Anti-capitalist and anti-growth? Our current models are killing us
“Researchers have long studied the connection between economic growth and the environment. The ‘degrowth’ or ‘post-growth’ position is that a growing economy makes reducing environmental impacts harder at best, and impossible at worst.
“The core argument is that all economic activity is based on the use of energy to transform materials…The economy takes in energy and materials from the environment and emits wastes and pollution to the environment.
“When we investigate the material and energy basis of the economy, the empirical evidence shows that we must either reduce the size of the economy, or become much more efficient - using less energy and materials to make ever more stuff. We have no evidence that we are able to become efficient enough to reduce overall environmental impact whilst still growing the economy.
“Tim Jackson explains that to decarbonise while growing the economy, we would need to do so at a rate 50 times faster than we managed in the last decade. In short, ‘green growth’ requires the invention of miracle technology. Given the immediate and urgent risks we face, waiting for a miracle seems to us to be the more extreme position.”
A potential for violence? No, a collective cry repressed
“The Policy Exchange authors are claiming that any challenge to our current institutions of parliamentary democracy and capitalist profit-driven economies is extreme and deserves repression. The implication is that anyone who criticizes the structure of our polity and economy should be considered an extremist.
“Under such a view, almost all social movements are ‘extreme’. Both the suffragette and the civil rights movements critiqued democratic and economic institutions.
“Emmeline Pankhurst openly declared “We are here, not because we are law-breakers; we are here in our efforts to become law-makers.” Similarly, Martin Luther King Jr. stated, “One has a moral responsibility to disobey unjust laws.”
“Were they unreasonable extremists? Or rather are the conservative authors of the Policy Exchange report trying to place extreme limits on democratic dissent?”

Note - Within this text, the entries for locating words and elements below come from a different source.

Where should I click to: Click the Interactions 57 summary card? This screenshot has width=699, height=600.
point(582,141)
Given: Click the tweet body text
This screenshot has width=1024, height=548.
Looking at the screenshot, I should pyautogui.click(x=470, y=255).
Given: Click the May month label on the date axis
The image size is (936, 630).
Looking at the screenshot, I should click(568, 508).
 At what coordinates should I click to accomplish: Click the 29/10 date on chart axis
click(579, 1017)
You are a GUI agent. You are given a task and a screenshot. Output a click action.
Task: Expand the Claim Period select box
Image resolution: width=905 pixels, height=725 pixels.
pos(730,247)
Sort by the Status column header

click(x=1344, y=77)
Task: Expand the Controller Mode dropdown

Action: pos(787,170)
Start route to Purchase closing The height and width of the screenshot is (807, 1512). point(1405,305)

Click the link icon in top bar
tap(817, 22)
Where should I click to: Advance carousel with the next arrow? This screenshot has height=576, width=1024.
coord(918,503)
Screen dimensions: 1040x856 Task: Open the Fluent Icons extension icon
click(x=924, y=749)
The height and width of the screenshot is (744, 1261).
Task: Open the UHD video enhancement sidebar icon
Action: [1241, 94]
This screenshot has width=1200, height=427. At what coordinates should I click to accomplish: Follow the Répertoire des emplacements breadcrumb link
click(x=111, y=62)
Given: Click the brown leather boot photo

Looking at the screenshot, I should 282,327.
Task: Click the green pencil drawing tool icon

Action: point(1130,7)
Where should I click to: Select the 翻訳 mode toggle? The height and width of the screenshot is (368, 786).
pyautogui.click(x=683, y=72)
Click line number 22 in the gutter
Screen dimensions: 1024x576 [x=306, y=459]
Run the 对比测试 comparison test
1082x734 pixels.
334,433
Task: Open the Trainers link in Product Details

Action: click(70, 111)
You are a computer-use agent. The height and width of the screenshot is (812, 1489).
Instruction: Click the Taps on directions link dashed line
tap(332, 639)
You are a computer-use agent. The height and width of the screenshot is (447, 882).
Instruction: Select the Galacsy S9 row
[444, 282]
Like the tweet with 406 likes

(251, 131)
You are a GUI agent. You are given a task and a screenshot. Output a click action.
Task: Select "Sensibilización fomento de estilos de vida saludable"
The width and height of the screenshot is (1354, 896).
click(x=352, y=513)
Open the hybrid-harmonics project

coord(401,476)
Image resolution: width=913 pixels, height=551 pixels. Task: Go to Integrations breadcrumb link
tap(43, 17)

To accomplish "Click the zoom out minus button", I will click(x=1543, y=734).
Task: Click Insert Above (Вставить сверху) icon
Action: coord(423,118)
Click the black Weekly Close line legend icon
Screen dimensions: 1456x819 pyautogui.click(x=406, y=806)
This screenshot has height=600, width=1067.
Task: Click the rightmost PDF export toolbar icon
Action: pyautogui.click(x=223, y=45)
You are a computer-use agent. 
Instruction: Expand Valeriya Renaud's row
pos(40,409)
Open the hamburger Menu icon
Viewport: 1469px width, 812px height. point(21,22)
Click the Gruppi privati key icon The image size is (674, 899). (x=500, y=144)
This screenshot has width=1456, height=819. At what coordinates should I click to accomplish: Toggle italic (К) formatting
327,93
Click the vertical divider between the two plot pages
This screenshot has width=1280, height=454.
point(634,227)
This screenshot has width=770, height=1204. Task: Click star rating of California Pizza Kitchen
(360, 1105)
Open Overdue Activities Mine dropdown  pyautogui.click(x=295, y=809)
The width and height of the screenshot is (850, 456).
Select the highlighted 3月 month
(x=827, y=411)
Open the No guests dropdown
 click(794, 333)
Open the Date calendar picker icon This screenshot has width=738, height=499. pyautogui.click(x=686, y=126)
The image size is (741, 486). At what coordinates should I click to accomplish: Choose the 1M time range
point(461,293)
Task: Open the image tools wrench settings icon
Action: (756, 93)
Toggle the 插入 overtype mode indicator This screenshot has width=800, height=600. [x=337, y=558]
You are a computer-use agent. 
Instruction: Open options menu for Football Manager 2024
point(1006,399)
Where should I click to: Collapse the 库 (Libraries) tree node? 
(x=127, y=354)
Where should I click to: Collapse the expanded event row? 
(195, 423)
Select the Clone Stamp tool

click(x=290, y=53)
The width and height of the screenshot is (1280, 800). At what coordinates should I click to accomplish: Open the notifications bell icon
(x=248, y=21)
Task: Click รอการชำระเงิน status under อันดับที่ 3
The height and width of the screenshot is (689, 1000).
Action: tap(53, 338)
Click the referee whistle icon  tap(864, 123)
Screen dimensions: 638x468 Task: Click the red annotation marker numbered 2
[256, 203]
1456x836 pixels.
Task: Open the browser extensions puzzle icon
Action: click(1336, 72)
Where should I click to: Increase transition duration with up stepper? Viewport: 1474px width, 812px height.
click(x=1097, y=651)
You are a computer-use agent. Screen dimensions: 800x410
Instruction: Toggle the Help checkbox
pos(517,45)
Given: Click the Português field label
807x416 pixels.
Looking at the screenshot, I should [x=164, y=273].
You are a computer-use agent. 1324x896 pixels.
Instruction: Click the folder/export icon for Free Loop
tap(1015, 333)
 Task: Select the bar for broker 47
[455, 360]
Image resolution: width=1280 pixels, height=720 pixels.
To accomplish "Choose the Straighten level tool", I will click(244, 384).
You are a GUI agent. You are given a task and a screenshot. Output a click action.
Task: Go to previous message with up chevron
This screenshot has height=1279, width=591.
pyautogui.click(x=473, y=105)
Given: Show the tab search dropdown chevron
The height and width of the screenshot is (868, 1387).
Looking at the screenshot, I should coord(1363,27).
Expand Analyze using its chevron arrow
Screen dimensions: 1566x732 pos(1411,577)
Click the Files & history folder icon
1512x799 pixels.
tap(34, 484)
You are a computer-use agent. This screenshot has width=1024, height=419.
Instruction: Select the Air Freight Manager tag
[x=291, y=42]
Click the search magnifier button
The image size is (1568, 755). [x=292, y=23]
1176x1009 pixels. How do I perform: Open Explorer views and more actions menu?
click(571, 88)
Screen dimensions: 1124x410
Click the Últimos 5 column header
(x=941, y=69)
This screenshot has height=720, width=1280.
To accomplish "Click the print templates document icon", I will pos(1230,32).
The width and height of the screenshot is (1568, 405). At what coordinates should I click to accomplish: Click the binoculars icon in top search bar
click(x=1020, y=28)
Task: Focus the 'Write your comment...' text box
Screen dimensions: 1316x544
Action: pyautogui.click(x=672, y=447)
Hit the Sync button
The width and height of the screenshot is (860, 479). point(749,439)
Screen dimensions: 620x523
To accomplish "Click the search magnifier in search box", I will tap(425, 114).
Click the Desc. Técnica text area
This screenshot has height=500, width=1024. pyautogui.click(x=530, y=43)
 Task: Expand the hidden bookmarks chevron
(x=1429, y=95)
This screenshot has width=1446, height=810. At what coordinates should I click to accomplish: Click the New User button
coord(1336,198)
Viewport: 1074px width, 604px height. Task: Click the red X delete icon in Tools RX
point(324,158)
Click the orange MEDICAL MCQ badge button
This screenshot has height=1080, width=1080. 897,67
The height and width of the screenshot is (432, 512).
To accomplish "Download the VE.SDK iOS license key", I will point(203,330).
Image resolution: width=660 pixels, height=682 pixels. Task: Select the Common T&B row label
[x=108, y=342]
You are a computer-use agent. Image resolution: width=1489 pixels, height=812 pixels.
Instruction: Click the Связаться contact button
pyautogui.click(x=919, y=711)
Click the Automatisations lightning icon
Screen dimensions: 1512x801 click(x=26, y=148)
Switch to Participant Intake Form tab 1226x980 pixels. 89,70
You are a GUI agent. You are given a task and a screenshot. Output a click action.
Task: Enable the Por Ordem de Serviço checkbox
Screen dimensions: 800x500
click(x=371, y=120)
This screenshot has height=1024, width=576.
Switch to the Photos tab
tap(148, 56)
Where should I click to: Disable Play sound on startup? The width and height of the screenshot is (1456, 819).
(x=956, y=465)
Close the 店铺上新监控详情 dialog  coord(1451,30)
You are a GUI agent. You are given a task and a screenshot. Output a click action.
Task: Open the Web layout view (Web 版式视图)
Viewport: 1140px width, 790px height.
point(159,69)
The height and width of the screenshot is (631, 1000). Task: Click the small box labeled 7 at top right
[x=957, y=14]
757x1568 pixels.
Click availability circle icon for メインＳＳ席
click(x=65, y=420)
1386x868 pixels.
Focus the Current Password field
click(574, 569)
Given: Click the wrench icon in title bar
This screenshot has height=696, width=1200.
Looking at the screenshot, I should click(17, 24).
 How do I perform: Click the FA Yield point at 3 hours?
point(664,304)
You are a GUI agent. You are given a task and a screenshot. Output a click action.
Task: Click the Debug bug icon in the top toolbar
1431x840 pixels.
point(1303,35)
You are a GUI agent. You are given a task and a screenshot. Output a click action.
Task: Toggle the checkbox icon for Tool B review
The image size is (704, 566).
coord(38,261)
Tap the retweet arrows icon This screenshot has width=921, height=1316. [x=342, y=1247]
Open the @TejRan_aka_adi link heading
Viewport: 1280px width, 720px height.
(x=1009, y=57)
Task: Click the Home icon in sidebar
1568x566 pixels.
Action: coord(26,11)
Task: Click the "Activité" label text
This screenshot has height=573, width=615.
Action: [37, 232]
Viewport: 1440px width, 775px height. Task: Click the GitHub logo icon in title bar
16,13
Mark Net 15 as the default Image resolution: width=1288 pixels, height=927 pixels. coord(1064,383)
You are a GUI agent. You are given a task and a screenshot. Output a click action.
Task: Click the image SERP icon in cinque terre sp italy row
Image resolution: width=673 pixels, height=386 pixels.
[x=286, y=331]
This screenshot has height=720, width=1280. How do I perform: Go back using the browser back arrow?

We also note that two of the founders of XR, Roger Hallam and Gail Bradbrook, replied to the paper (Daily Telegraph) that broke news on the Policy Exchange report (the article is paywalled, but you can download our PDF here). The inclusion and humaneness of Roger and Gail’s closing paragraphs is striking:
Extinction Rebellion has become a symbol for urgent action in the UK and overseas [because] it has given permission for people from all walks of life to step forward and express their collective anxieties about the future. For some, this means breaking the law by carrying out acts of non-violent civil disobedience, though there are many other ways to be involved. All are called to act at this perilous and pivotal moment in time, in any way they can.
The history of this country suggests we need not despair. Britain was the cradle for industrialisation and in doing changed the world. It can do so again. Now is the time to think big. We need a ‘revolution’ in consciousness to overturn the system we live in, to strengthen our democracy, to find courage and give hope to our children.
To the people at Policy Exchange, we need to work together to face this, the door is open on our side. Enough wrongs.